Document text –
☆ ☆ ☆

80s style PSAs about the importance of googling things

my jaw left (Hurting 2), Monday, 17 November 2014 12:33 (nine years ago) link

Taco Coma Va

Piss-Up Artist (dog latin), Monday, 17 November 2014 12:43 (nine years ago) link

Tacoma Taco Coma Mama

my jaw left (Hurting 2), Monday, 17 November 2014 14:12 (nine years ago) link

clothing line/store for stylish dads called Miami Dad County

my jaw left (Hurting 2), Wednesday, 26 November 2014 16:40 (nine years ago) link

thats a great idea

✓ out this insane nakh yall (gr8080), Wednesday, 26 November 2014 16:54 (nine years ago) link

love it

difficult-difficult lemon-difficult (VegemiteGrrl), Wednesday, 26 November 2014 17:25 (nine years ago) link

Know what fathers and that metro have in common? They both enjoy home rule.

</Dade_joke>

pplains, Thursday, 27 November 2014 01:38 (nine years ago) link

I used to share a flat with four other people in a house in Central London that had been split into separate flats, one per floor. The landlord didn't live there, but the flat on the top floor was occupied by a really old guy who was one of his relatives. The landlord wanted to sell the house, but couldn't, because for whatever reason he'd agreed to let this relative live there. There was a standing rule that if this old guy died, all the tenants would be evicted, so that the landlord could sell up.

☆ ☆ ☆

Data section –
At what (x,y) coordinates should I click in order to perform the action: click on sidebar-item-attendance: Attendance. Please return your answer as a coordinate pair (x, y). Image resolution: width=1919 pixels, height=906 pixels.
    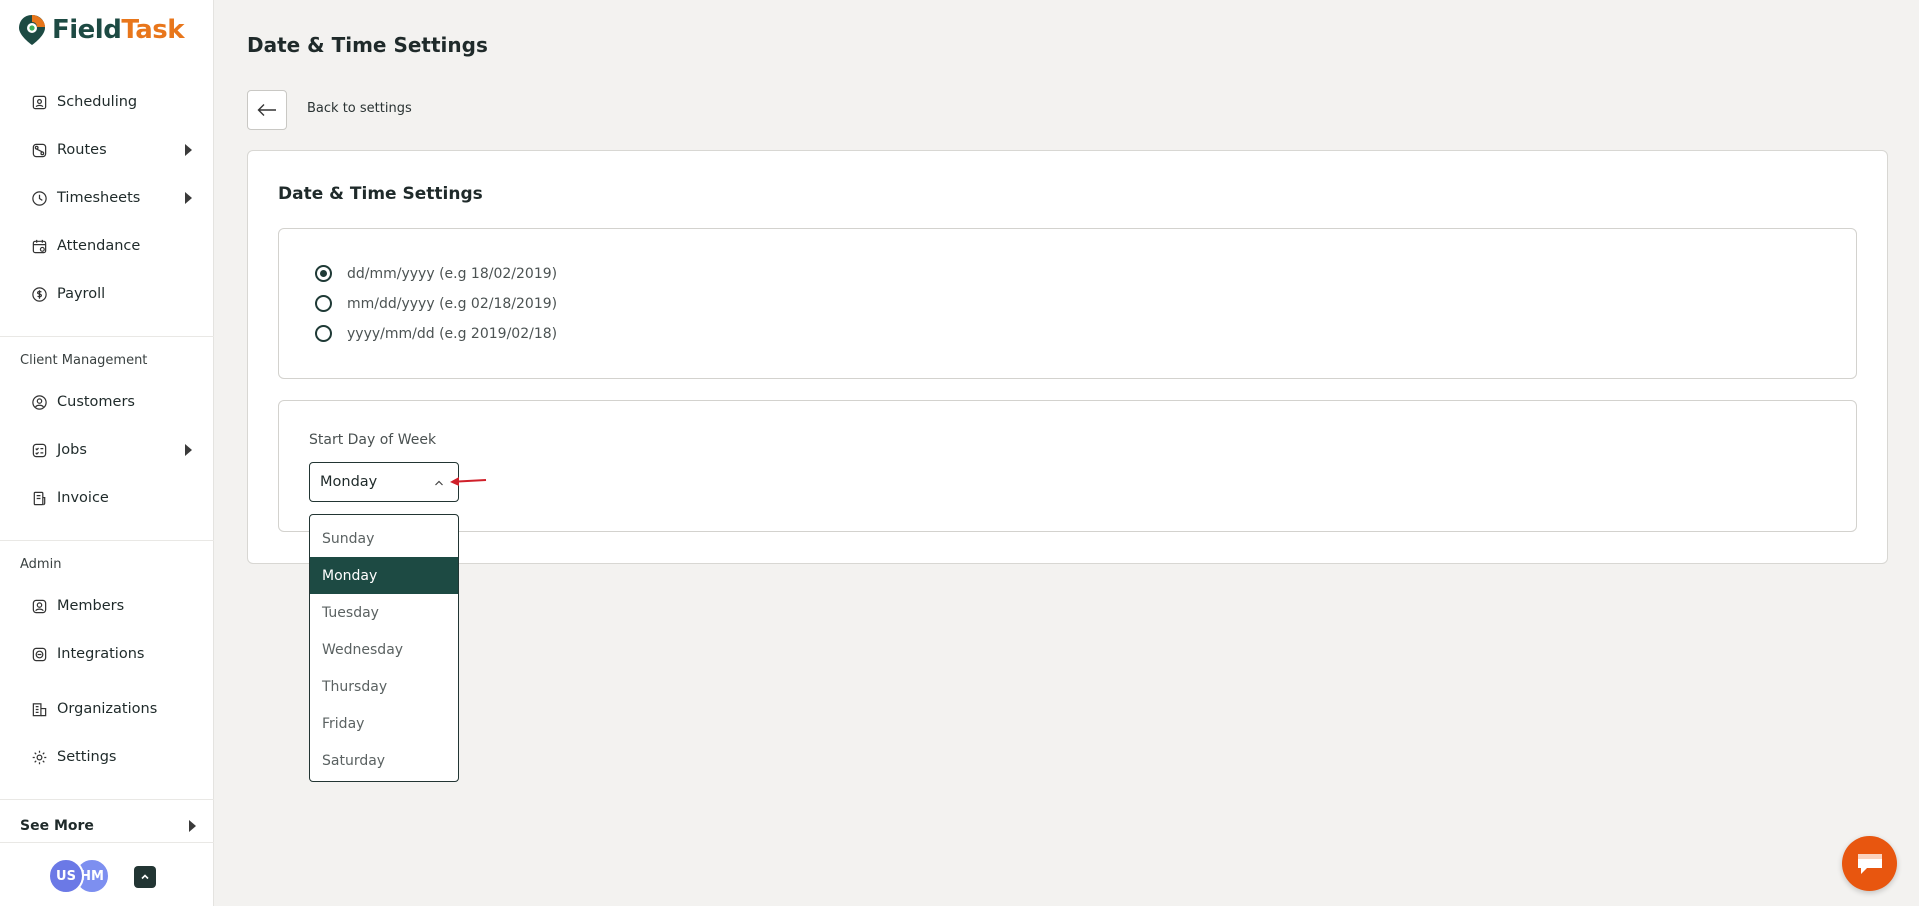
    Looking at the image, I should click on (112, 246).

☆ ☆ ☆

Using the information –
1. In the forum thread, what name is suggested for a clothing line or store for stylish dads?
2. Transcribe the forum thread starting with "I used to share" and going on through "could sell up.".
3. Go on with the forum thread from the point where it stops.

Answers to the exercises –
1. Miami Dad County

2.
I used to share a flat with four other people in a house in Central London that had been split into separate flats, one per floor. The landlord didn't live there, but the flat on the top floor was occupied by a really old guy who was one of his relatives. The landlord wanted to sell the house, but couldn't, because for whatever reason he'd agreed to let this relative live there. There was a standing rule that if this old guy died, all the tenants would be evicted, so that the landlord could sell up.

3.
One time, I came home from work, and on the carpet going up the stairs there were red stains and broken glass. As I got further up the stairs, I realised that someone had dropped a jar of raspberry jam, but my first thought was "oh shit, the old guy's dead and we're all going to get evicted!".
So my terrible idea is a black comedy sitcom where the landlord keeps trying to have the old guy discretely bumped off, when actually he's already died from extreme old age, and the tenants are trying to make it look like he's still alive 'Weekend At Bernie's' style.

just like Nietzsche but with jokes (snoball), Saturday, 29 November 2014 10:52 (nine years ago) link

i thought your idea would be a bag of gore made from raspberry jam that can be burst on stairs to keep people using the elevator

Face facts poptimism hacks, your a scam. (forksclovetofu), Saturday, 29 November 2014 16:40 (nine years ago) link

^^^worst deleted scene from The Shining

never say goodbye before leaving chat room (Crabbits), Saturday, 29 November 2014 16:58 (nine years ago) link

http://i.imgur.com/IKeveCe.gif

pplains, Saturday, 29 November 2014 17:07 (nine years ago) link

80s Google PSA and Miami Dad County have both been popping into my head and making me lose my shit over the past couple days.

I picture the latter looking like Big Johnson novelty type shirts that you'd buy at the spencer gifts at the mall, with like two dads peering over the top of wayfarers, back to back with their arms crossed.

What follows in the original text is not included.